Paradoxalmente, quem deu uma cambalhota nessa matéria, talvez sem ter essa consciência, foi o (Mikhail) Gorbatchev, porque, chefiando o Império Russo, chegou à conclusão de que a bomba atômica não adiantaria, destruiria a todos. Não é por acaso que ele teve a idéia da Cruz Verde, porque há problemas que são da humanidade, não de países nem de classes. Para os que vêm da formação dele, é uma revolução copernicana. Ele disse e fez.
É um conceito parecido com o de sustentabilidade, então?
Vem junto, no momento em que você inclui as gerações. É quando você consegue reproduzir a vida. E quando pensa em humanidade, e não mais só num país.
Falamos no conceito do “bem comum”, mas na política vemos divisão, visões diferentes, interesses específicos. Como convivem política e sustentabilidade?
Andam muito mal. Toda política é local. E hoje a visão mais complexa de desenvolvimento, de sustentabilidade, é planetária. Mas não há uma constituency planetária, e o político precisa de voto e se impõe pela força de um exército que é local. É uma imensa dificuldade para o político raciocinar, pensar no universal. O que, aliás, é um desafio que vem de Kant, ter uma visão universal, a paz universal, encontrar mecanismos de controle das forças globais, caso contrário a humanidade se destrói. E esse é o tema, só que não chegou aos políticos ainda porque eles se sustentam a partir do local.
Não só a partir do local, como do curto prazo.
Exatamente. É imediato, para já e para aqui. E como é que se vai conciliar isso é o X da questão.
Então, política com sustentabilidade…
…não vai para a frente. Agora, talvez possa acontecer, pelo caminho contrário. Do local não se chega ao universal, mas o universal pode ir pouco a pouco englobando o local. Hoje temos questões que não podem ser resolvidas localmente, como o terrorismo, a poluição, pois tomaram proporções planetárias. Então devemos robustecer centros, focos universais. Nos últimos anos houve um enfraquecimento desses focos, como a ONU. Os EUA jogaram uma política contrária à ONU, tentaram desqualificá-la como parceira de qualquer jogo.

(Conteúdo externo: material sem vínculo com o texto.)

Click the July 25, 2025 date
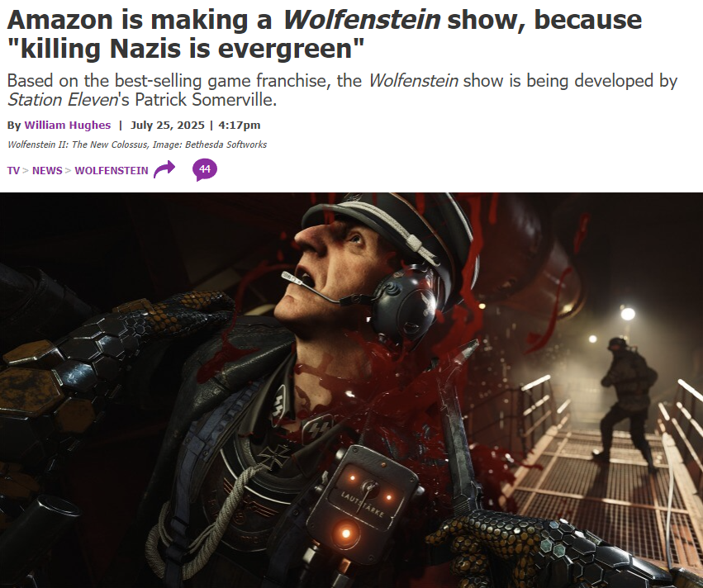This screenshot has height=588, width=703. point(167,125)
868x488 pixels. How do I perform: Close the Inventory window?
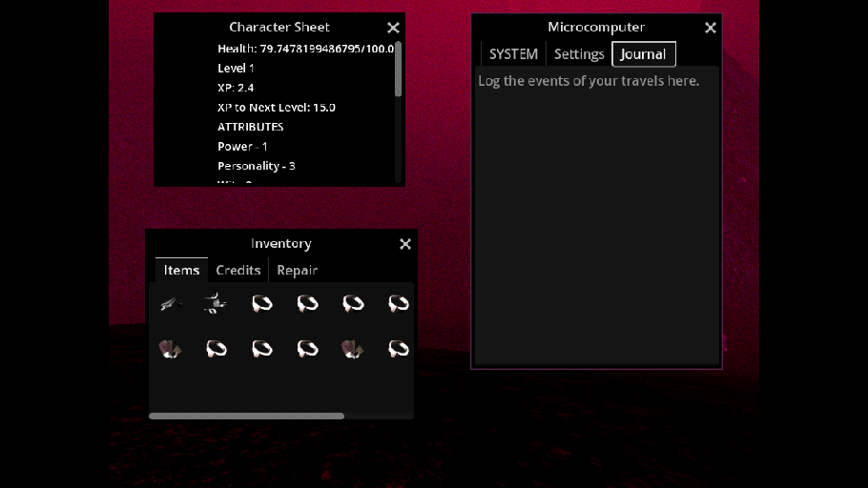tap(405, 244)
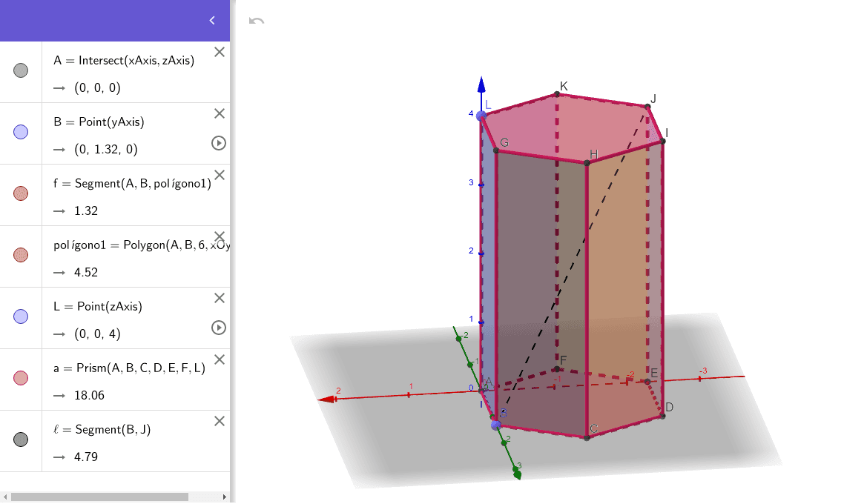Click the Prism(A, B, C, D, E, F, L) expression
Image resolution: width=844 pixels, height=504 pixels.
[130, 368]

Se não houver alguma instituição com prestígio global, não haverá capacidade de tomar as decisões que contam. O século XXI precisa de líderes que renegociem o pacto mundial. Estão faltando, não se vêem essas lideranças. É uma pena o que aconteceu com o (Tony) Blair, o Iraque liquidou com o Blair. Mas era uma pessoa que tinha essa visão, a visão da ecologia, da pobreza, e tinha capacidade de despertar a Europa. Mas por causa da posição que ele tomou no Iraque, ficou sem.

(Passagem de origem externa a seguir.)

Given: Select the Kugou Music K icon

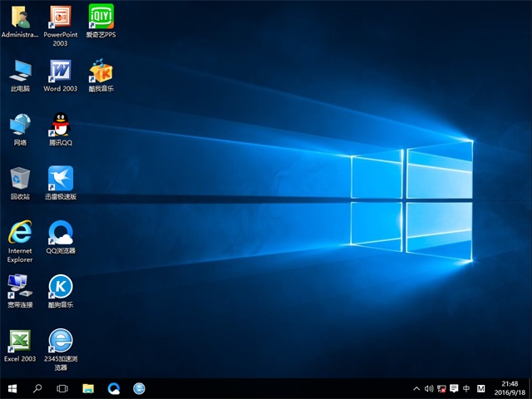Looking at the screenshot, I should coord(60,287).
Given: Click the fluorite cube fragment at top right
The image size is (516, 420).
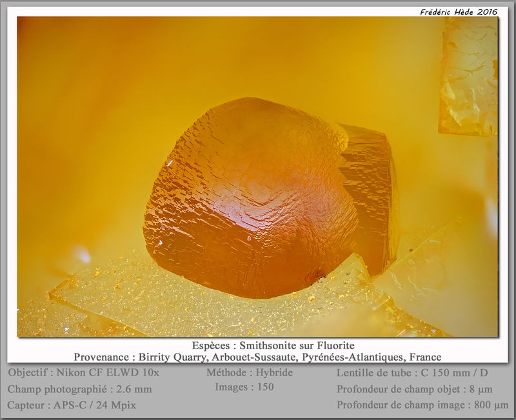Looking at the screenshot, I should tap(468, 76).
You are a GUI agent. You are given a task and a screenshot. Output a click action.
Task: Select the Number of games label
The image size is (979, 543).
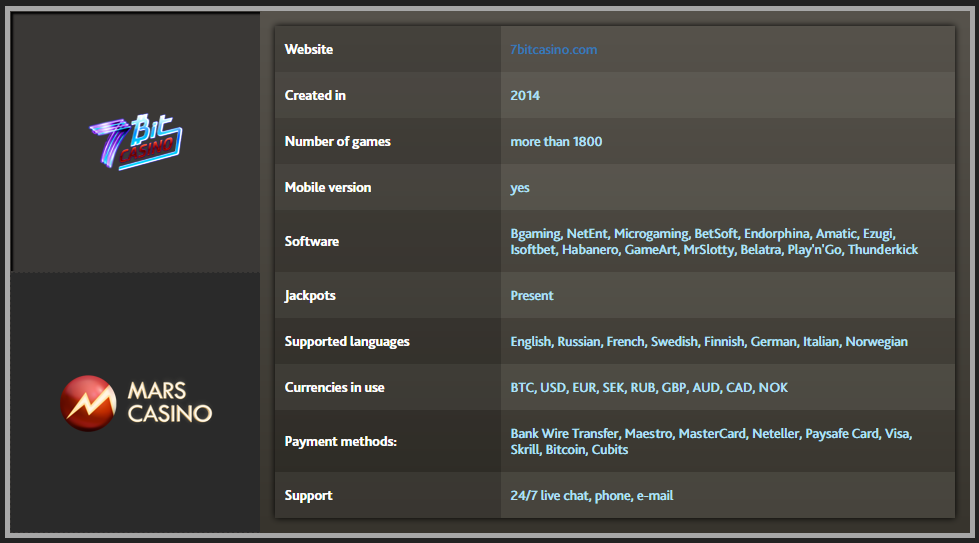337,141
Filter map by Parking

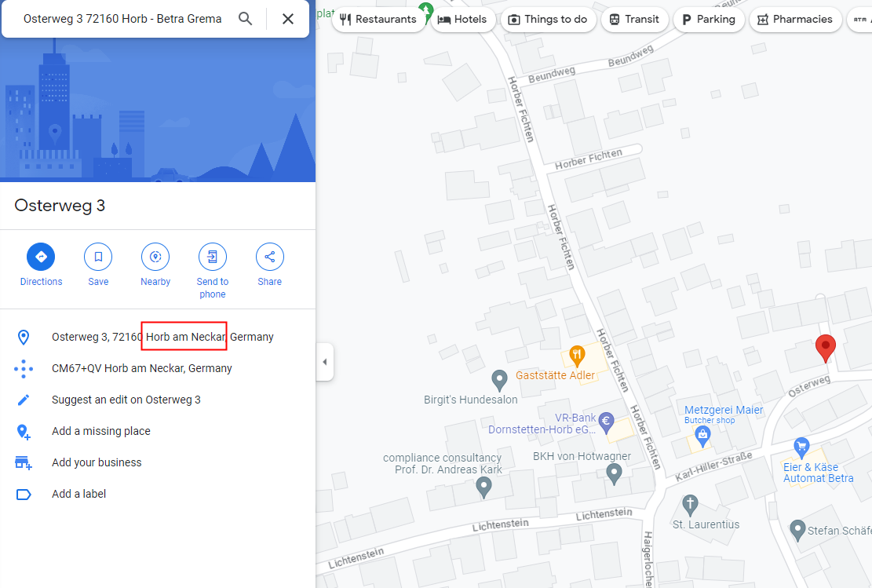[706, 20]
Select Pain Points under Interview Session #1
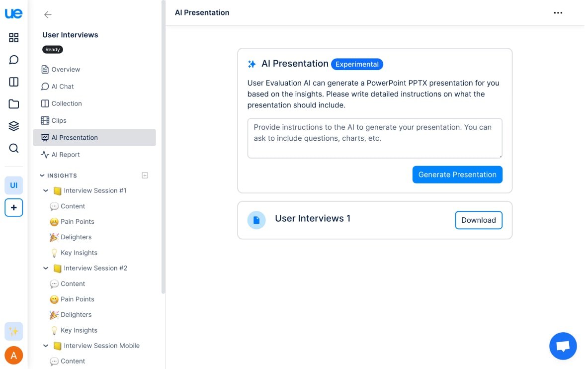Viewport: 588px width, 369px height. [77, 222]
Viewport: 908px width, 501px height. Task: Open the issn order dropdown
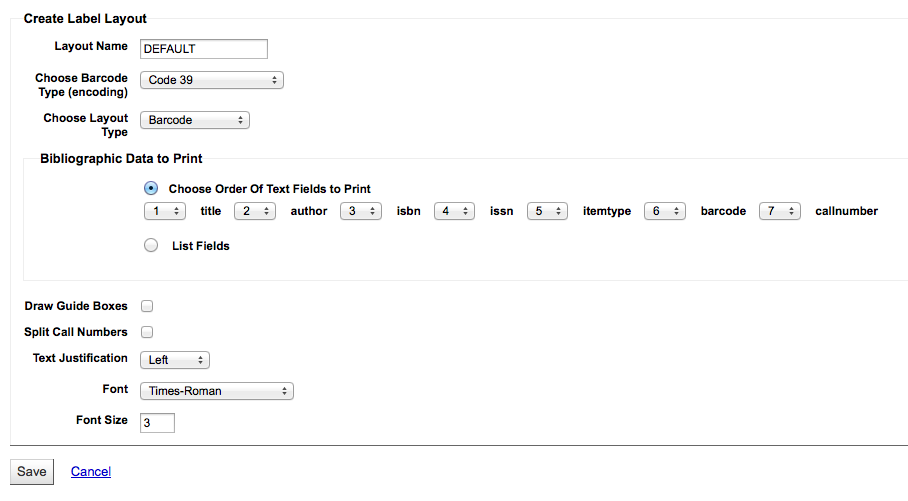(x=454, y=211)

Com o Iraque, tomou uma posição incoerente.
Totalmente. Então precisa de alguém, ou “alguéns”, com visão de um novo Pacto Mundial. Não é só por causa da sustentabilidade, sustentabilidade é política também. A visão dominante no mundo ocidental, a americana, à qual o Blair se aliou, é a de tornar o mundo um grande Ocidente. Não vão tornar o mundo um grande Ocidente. Essa visão é unilateralista, não vai funcionar mais. Precisamos de lideranças que renegociem, que falem como se vai viver com a diferença.
Tem a China, que não vai ser igual, tem a Rússia, que voltou a ter palavra importante, tem os EUA, tem o mundo islâmico, tem a dramaticidade da África, e tudo isso deverá ser reequacionado neste século. Essa coisa leva uns cem anos, questões dessa natureza não são locais, não se resolvem de um dia para outro. E junto tem de resolver a questão do meio ambiente, tem de encarar. Não é mais possível aceitar os níveis de poluição da China, nem o nosso. A posição nossa de Kyoto foi defensiva. Não pode haver mais isso de “vocês que poluíram que despoluam, nós vamos continuar poluindo”. Isso tem de mudar, e muda nos debates gerais, não nos locais.

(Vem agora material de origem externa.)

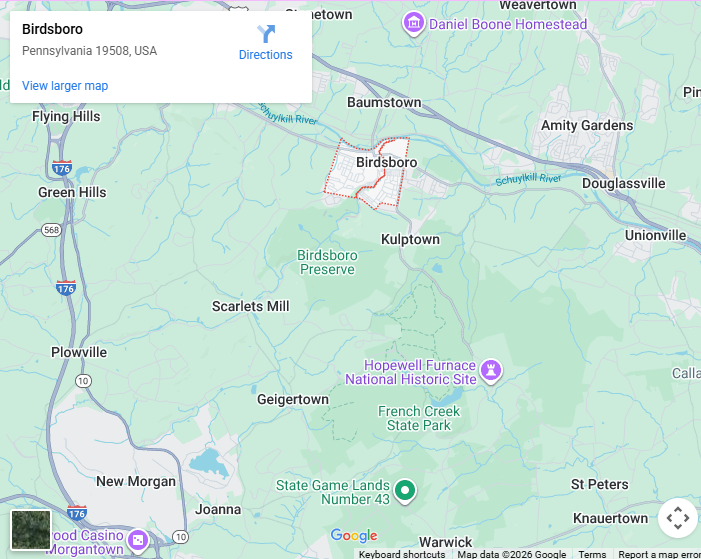Viewport: 701px width, 559px height.
Task: Select the Douglassville place label
Action: (x=624, y=183)
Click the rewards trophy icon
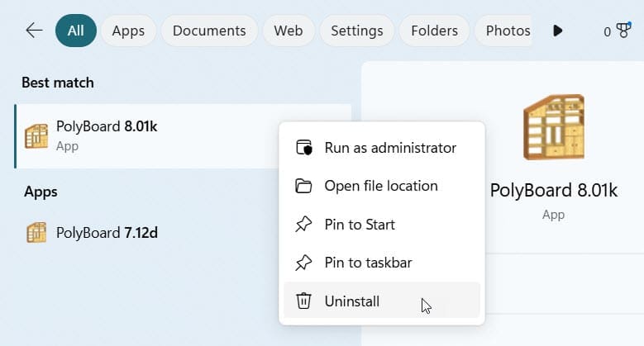This screenshot has height=346, width=644. (623, 31)
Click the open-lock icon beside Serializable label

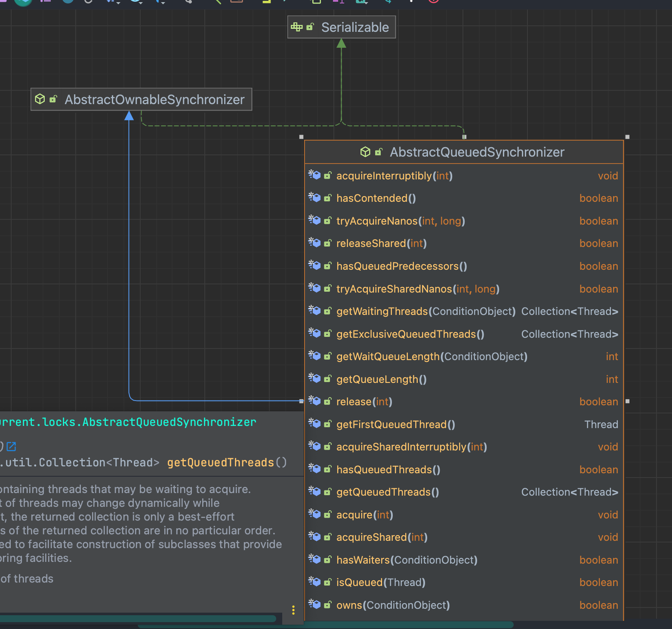(310, 27)
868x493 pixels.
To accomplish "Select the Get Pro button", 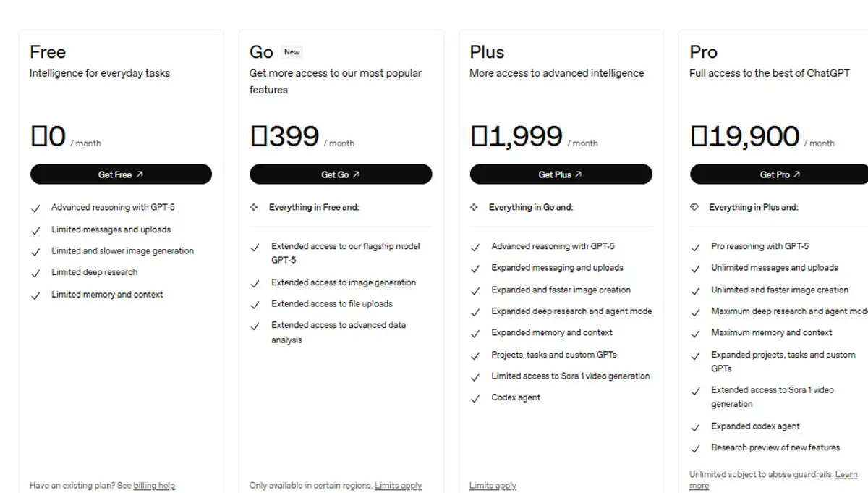I will pos(779,174).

Ainda em sustentabilidade, nos seus dois mandatos, o que o senhor não conseguiu fazer nessa direção?
Muita coisa. Avançamos alguma coisa no controle da Amazônia. Veja como é dramático: conseguimos, por satélite, determinar os focos de fogo, mas não apagá-los. Não temos a estrutura para colocar a decisão em prática, a estrutura do Estado é fraca. Além do mais você não consegue se contrapor aos interesses locais.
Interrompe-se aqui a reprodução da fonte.